When it comes to synthetic dying, the biggest problem for the environment (by far) is the manufacturing process of the dyes and the fabrics. As we mentioned, synthetic dyes are cracked from crude oil, which means there will always be carbon emissions. But most terrifying is the disposal process. In all cases, the dye baths must be discarded. And, as we know, the largest manufacturers of clothing worldwide exist in the developing world, where systems are not in place to regulate the safe disposal of toxic waste-water. The dye-baths end up in the rivers, and those rivers carry the crude-oil based colourants and heavy metals throughout the natural world.
This is depressing. Please tell me there’s a solution?

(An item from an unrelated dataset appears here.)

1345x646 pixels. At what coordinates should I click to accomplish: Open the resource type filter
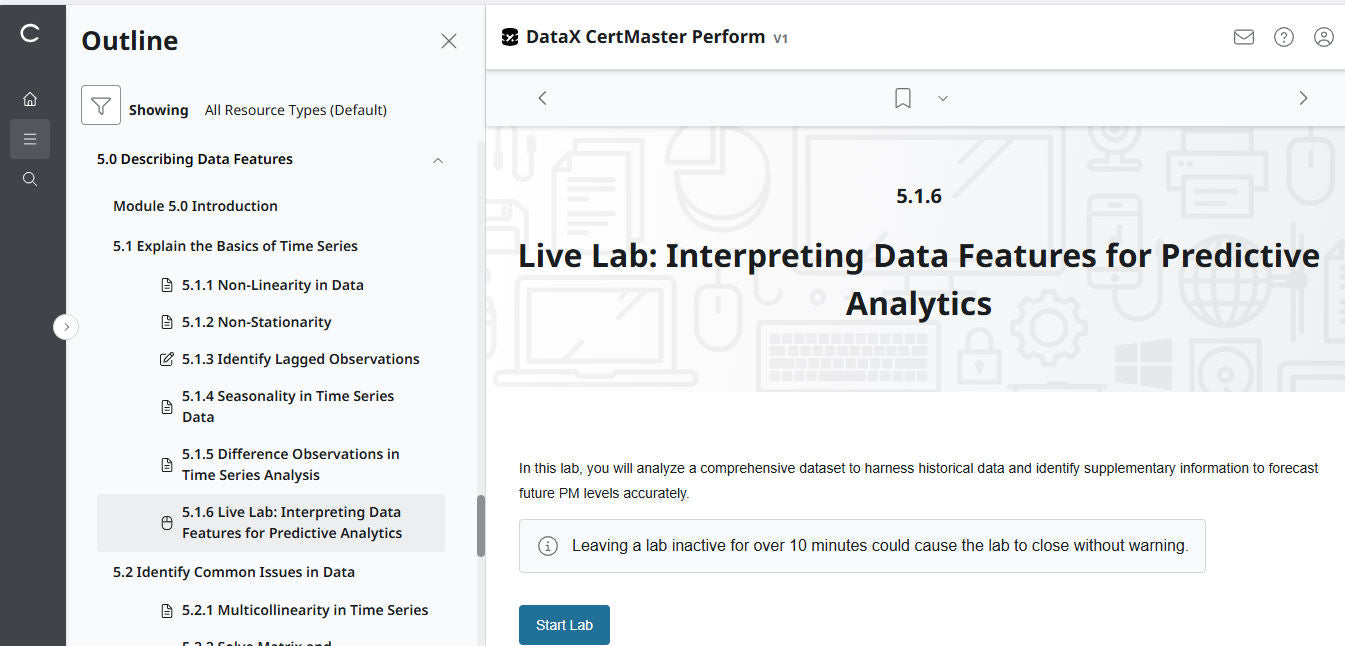pos(101,105)
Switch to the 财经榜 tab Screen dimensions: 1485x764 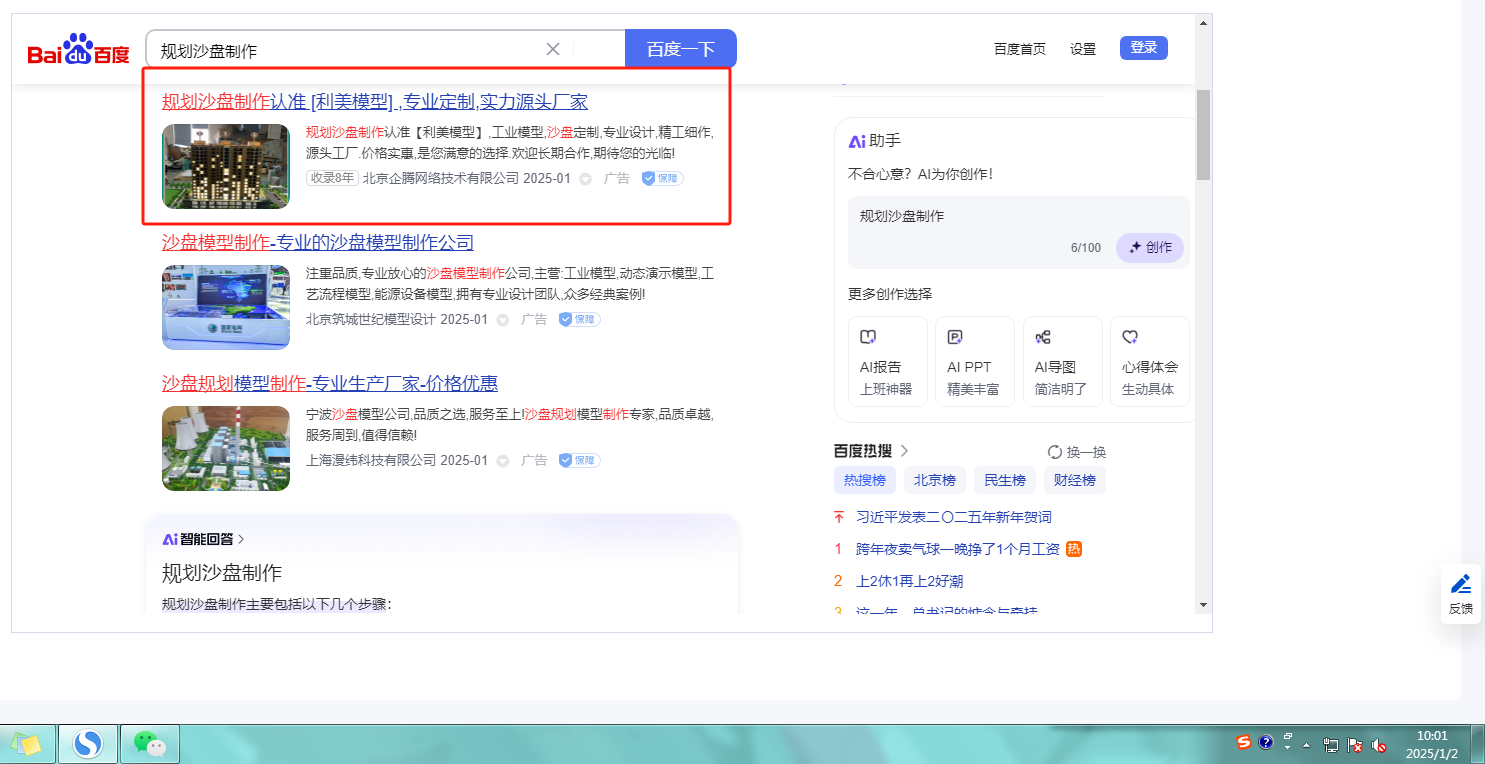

The problem lies in our capitalist society. The easiest way to keep up a pattern of continuous financial growth is to use the cheapest, easiest dyeing method. It takes careful planning and more money to manufacture natural dye in a commercially viable way (but it is absolutely possible).
It also requires more resources in terms of land and water—you need plenty of both to grow the plants to make the dye. This is completely prohibitive to the rampant commercialism that forms a core part of our current world’s value system. If we continued to manufacture clothes at the same rate but with natural dyes exclusively, then unquestionably we would not have the resources to dye all garments.
It has been suggested that the solution lies in a synthetic-natural dye hybrid, perhaps GMO plants to create dye with.
But here at EME, we argue that the solution is glaringly obvious; we need to slow down our consumption. The global North needs a complete revamp of its value system. Imagine a world where people bought only what they needed, because the concern for this beautiful unearned planet was primary.